Work required
Wherever the line with "Open the Arduino application menu" sits in the listing below, transcribe from it up to and including the line with "Given: Hide R_tale01 node with eye icon", exactly, and leave the remaining lines out.

Dataset entries
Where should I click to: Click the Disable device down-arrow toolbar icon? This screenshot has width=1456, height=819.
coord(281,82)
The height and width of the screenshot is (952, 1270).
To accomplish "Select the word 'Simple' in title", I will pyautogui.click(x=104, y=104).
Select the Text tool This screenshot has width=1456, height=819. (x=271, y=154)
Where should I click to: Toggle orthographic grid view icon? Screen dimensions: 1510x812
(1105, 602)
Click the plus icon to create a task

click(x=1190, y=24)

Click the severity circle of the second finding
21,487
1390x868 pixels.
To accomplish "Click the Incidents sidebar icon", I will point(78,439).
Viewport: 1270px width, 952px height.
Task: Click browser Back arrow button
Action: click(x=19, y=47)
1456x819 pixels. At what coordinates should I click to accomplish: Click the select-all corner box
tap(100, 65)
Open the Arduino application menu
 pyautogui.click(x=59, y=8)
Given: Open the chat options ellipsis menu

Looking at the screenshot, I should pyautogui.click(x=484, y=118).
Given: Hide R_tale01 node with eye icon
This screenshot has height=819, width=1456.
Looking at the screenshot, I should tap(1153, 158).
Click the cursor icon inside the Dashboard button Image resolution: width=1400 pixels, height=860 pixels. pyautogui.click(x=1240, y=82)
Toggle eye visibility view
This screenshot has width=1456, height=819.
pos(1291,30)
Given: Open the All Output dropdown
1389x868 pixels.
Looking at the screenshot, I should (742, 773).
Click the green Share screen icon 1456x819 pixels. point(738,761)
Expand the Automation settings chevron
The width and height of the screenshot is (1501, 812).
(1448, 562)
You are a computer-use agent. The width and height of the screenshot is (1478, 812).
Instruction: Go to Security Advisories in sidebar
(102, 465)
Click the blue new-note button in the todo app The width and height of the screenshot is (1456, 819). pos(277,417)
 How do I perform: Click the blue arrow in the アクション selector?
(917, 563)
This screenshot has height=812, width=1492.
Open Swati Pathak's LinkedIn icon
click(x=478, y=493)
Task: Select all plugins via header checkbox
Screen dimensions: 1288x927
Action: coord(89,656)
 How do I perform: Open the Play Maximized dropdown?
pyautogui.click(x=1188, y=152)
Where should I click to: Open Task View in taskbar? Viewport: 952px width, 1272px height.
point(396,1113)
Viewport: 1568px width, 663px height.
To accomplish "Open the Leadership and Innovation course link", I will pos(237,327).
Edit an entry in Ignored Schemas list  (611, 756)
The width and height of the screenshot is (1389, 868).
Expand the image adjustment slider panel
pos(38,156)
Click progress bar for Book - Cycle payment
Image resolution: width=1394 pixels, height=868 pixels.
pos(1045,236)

The completed task
Open the Arduino application menu
 pyautogui.click(x=59, y=8)
Given: Open the chat options ellipsis menu

Looking at the screenshot, I should pyautogui.click(x=484, y=118).
Given: Hide R_tale01 node with eye icon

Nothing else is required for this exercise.